> [Excerpted data]:

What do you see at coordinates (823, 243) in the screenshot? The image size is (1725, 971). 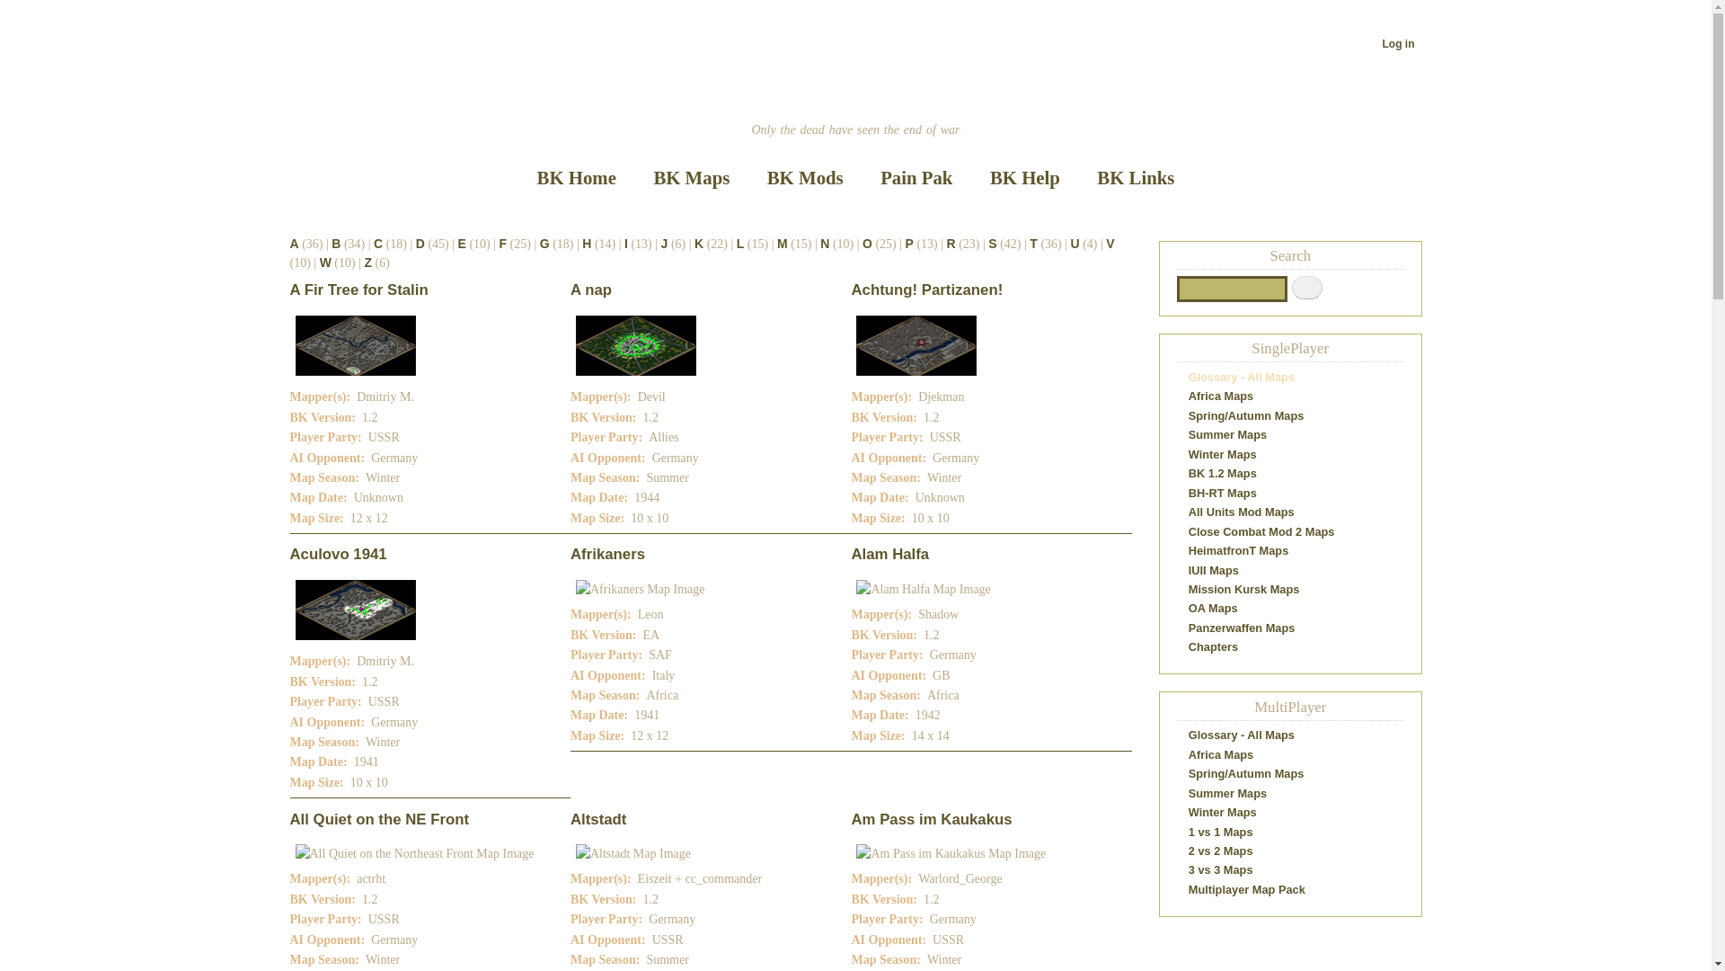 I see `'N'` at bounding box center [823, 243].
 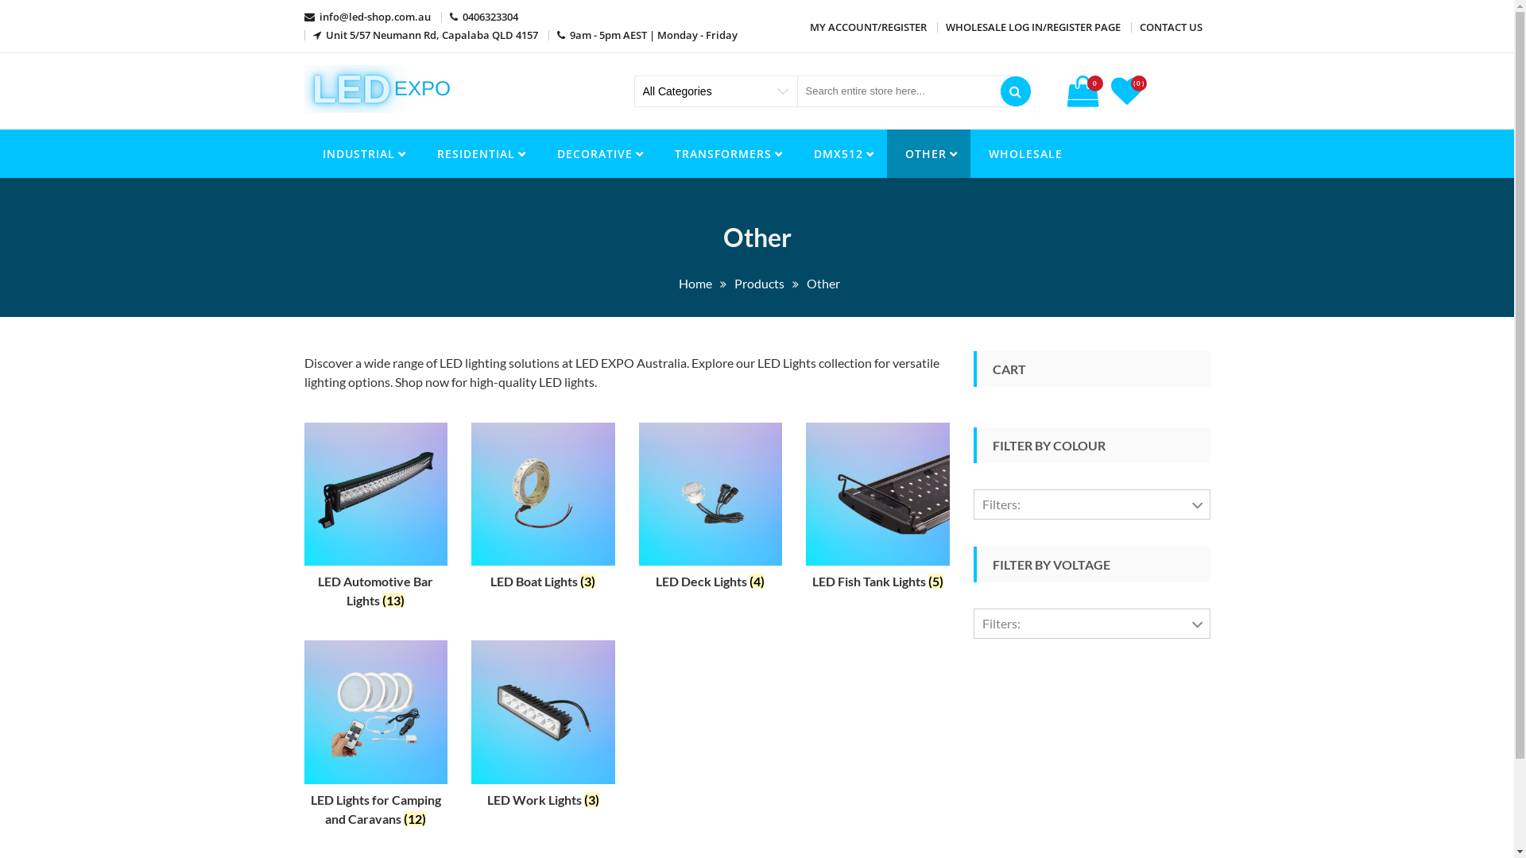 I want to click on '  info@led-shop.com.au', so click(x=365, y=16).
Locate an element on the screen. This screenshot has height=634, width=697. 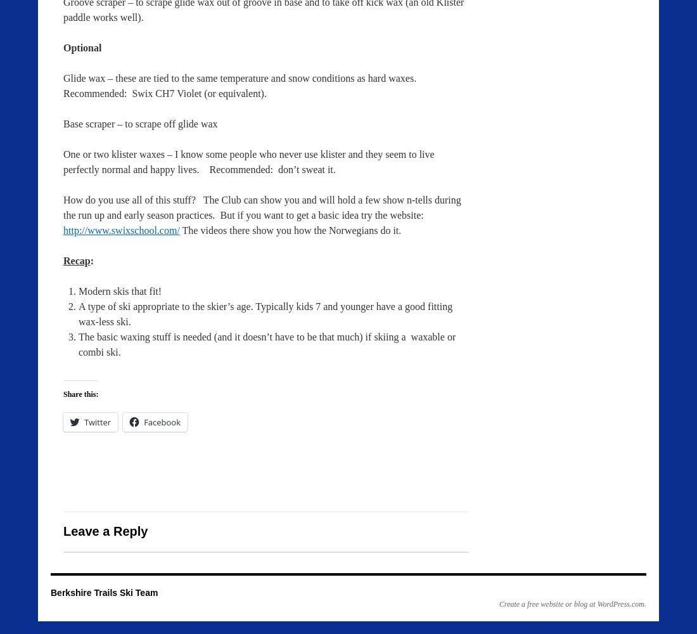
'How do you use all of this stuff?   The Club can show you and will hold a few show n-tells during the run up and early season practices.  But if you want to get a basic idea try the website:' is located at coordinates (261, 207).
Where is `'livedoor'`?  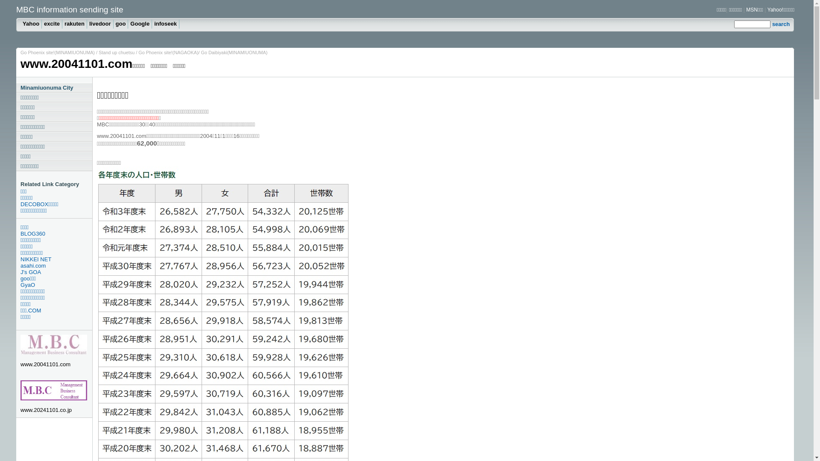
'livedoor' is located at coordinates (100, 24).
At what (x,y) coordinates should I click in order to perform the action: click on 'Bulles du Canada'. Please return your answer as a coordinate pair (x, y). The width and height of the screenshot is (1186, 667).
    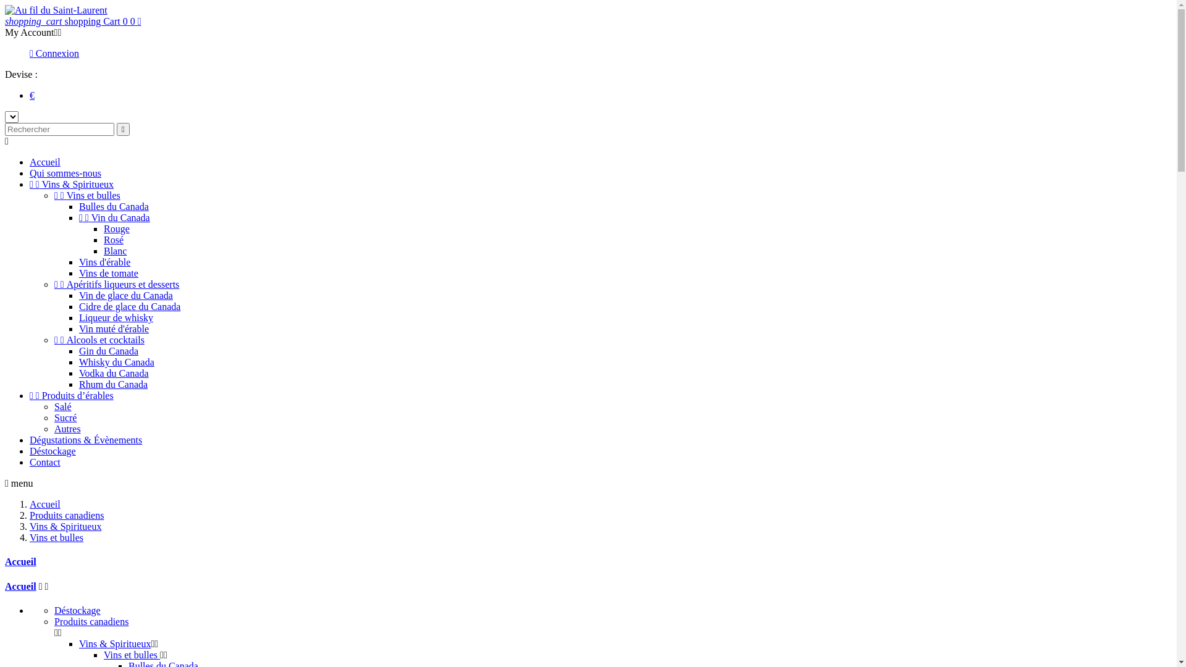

> [Your task]:
Return the lines from the one containing "I want to click" through the end of the lines, exactly as they appear, leaving out the pictures.

> [Output]:
  I want to click on '  info@led-shop.com.au', so click(x=365, y=16).
Locate an element on the screen. This screenshot has height=634, width=697. 
'How do you use all of this stuff?   The Club can show you and will hold a few show n-tells during the run up and early season practices.  But if you want to get a basic idea try the website:' is located at coordinates (261, 207).
Where is `'livedoor'`?  
'livedoor' is located at coordinates (100, 24).
At what (x,y) coordinates should I click in order to perform the action: click on 'Bulles du Canada'. Please return your answer as a coordinate pair (x, y). The width and height of the screenshot is (1186, 667).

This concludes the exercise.